Les rumeurs ont été confirmées mardi. Le Haut-commissaire à la réforme des retraites Jean-Paul Delevoye a bien fait son entrée au gouvernement pour piloter cet épineux dossier. La suite logique pour cet ancien ministre de Jacques Chirac qui a remis son rapport sur les retraites en juillet.

Désormais il va être chargé de boucler la réforme des retraites, qu'il porte depuis le début, et qui fait de lui l'homme de la situation. Si pour notre éditorialiste politique Christophe Barbier, Jean-Paul Delevoye va surtout servir de démineur au gouvernement:

"On le fait venir tout de suite parce qu'on sent du côté du gouvernement que ça va devenir très politique. (...) Jean-Paul Delevoye vient pour piloter la concertation avec les syndicats mais d'abord répondre à l'opposition politique au Parlement et animer le débat citoyen qu'on nous a promis sur les retraites."

Le Haut-commissaire devrait en effet jouer un rôle-clé dans la nouvelle phase de négociations que doit bientôt démarrer le Premier ministre Edouard Philippe avec les syndicats et le patronat.

La carte de l'expérience

La personnalité de Delevoye, vieux routier de la politique, longtemps membre du RPR puis de l'UMP, ne fait pourtant pas très "nouveau monde". En 2003 l'ex-maire de Bapaume pilotait déjà... la concertation avec les syndicats de fonctionnaires dans le cadre de la réforme des retraites Fillon. Mais c'est justement son expérience qui a peut-être séduit le président.

Selon Apolline de Malherbe, éditorialiste politique de BFMTV, il correspond parfaitement à ce que veut le chef de l'Etat pour cette seconde partie de quinquennat:

"Il assume tout à fait d'aller chercher quelqu'un qui a de l'expérience et qui est assez rond, contrairement à la plupart des jeunes macronistes qui peuvent paraître un peu plus cassants. Lui, il sait écouter, il avait d'ailleurs déjà fait un certain consensus lors du débat qu'il a mené en interne, avec les partenaires sociaux (...) Ça fait 18 mois en réalité que Delevoye consulte. Désormais il va le faire publiquement."

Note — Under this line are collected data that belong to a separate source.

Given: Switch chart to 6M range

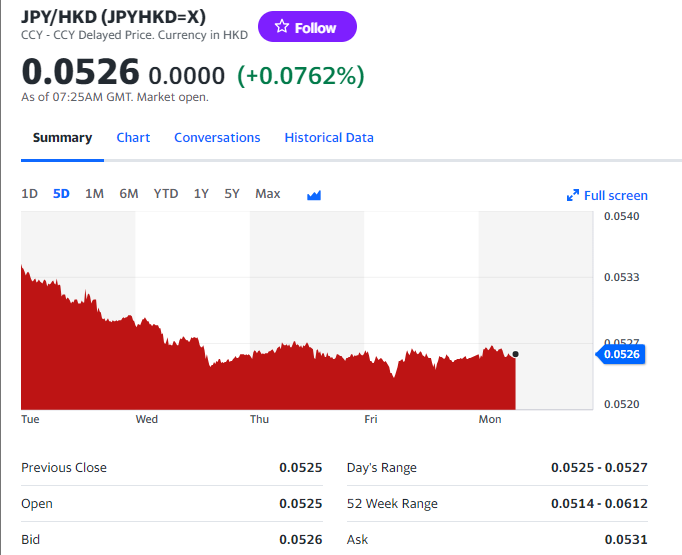Looking at the screenshot, I should pos(129,194).
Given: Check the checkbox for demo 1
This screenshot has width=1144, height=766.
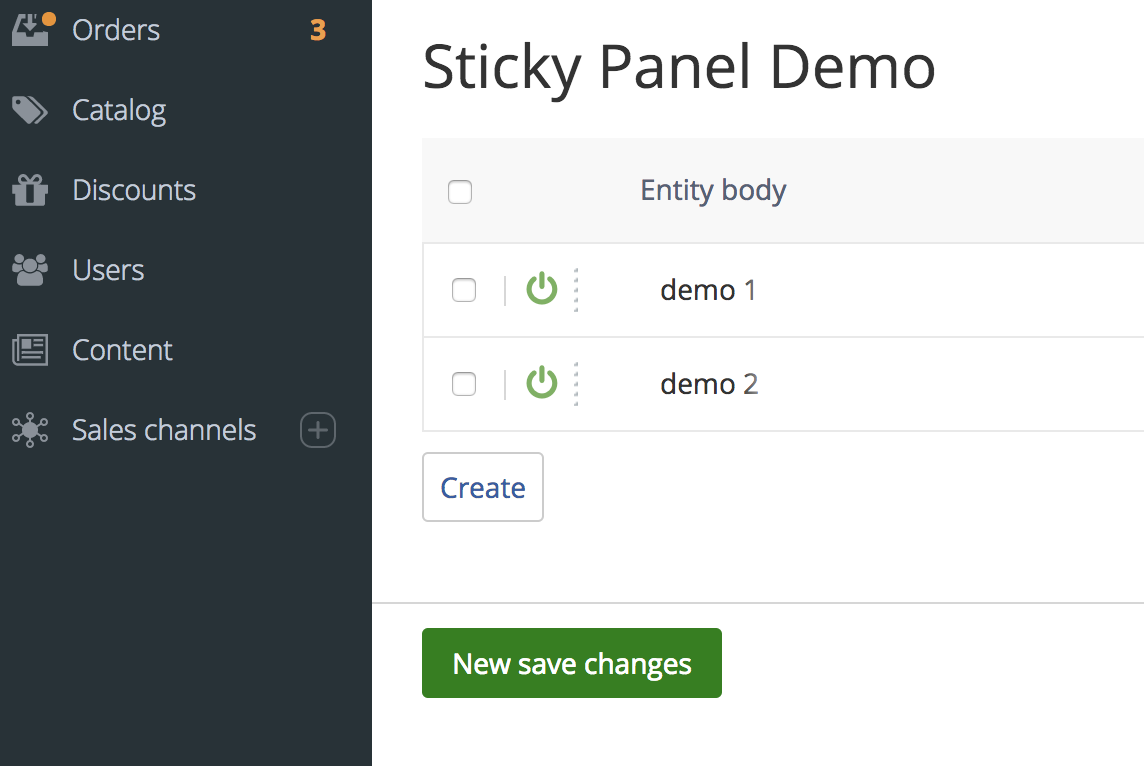Looking at the screenshot, I should coord(464,290).
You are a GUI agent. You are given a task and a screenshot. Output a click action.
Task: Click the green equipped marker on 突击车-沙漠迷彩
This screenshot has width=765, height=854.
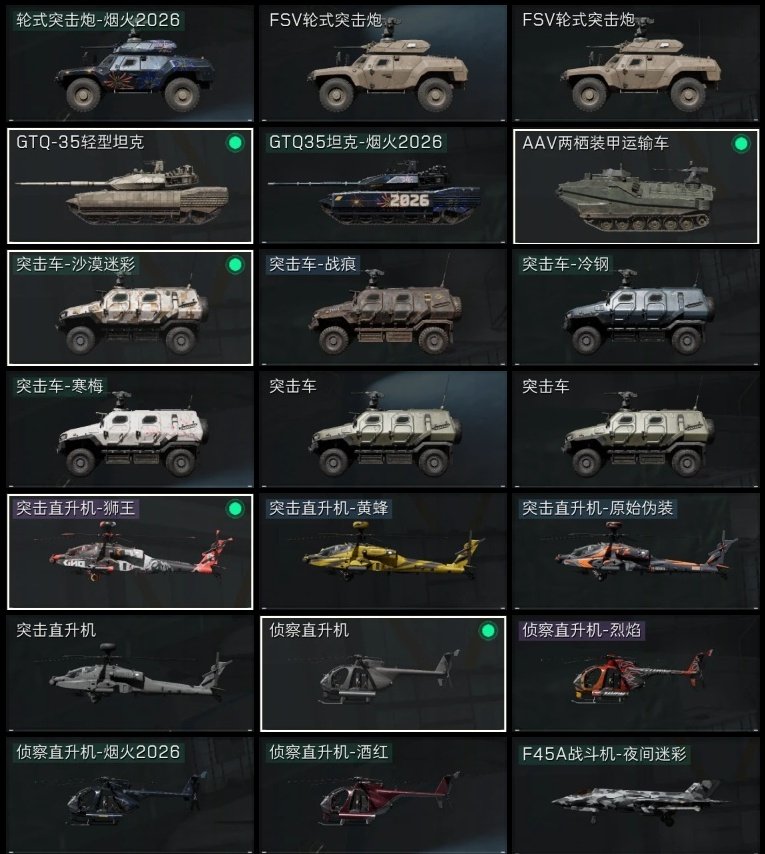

Incarner une "volonté d'ouverture" du débat

Mais son entrée au gouvernement intervient peu de temps après que le chef de l'Etat a balayé la question de l'âge pivot de 64 ans que Delevoye avait préconisé. Lors d'une interview sur France 2 le 26 août Emmanuel Macron avait expliqué préférer un accord sur la durée de cotisation plutôt que sur l'âge, ne souhaitant pas toucher à l'âge légal de départ, fixé à 62 ans.

Un épine dans le pied de Delevoye pour Christophe Barbier: "C'est un problème que le chef de l'Etat ait déjugé cet âge pivot, ça l'affaiblit au moment où il entre au gouvernement, mais d'un autre côté ça pose les bornes techniques de ce débat (...) Et Delevoye reste partisan surtout d'un changement systémique, c'est-à-dire de passer à un système par points, d'être plus dans la révolution que dans la comptabilité."

Pour le député LaREM du Nord Laurent Pietraszewski, ce désaccord est au contraire le bienvenu:

"Il est très bien que le président ait pu donner sa préférence et qu'elle ne soit pas exactement ce qui a été repris dans les propositions du Haut-commissaire. Ça montre bien la volonté de débat et l'ouverture qu'il y a pour ces concertations", explique-t-il.

Jean-Paul Delevoye est donc officiellement entré dans son rôle de négociateur et de pacificateur. Mais Christophe Barbier met en garde: "Le calendrier va être long, il va falloir enjamber les municipales et si les municipales sont ratées, ça va évidemment peser sur le débat qui va suivre."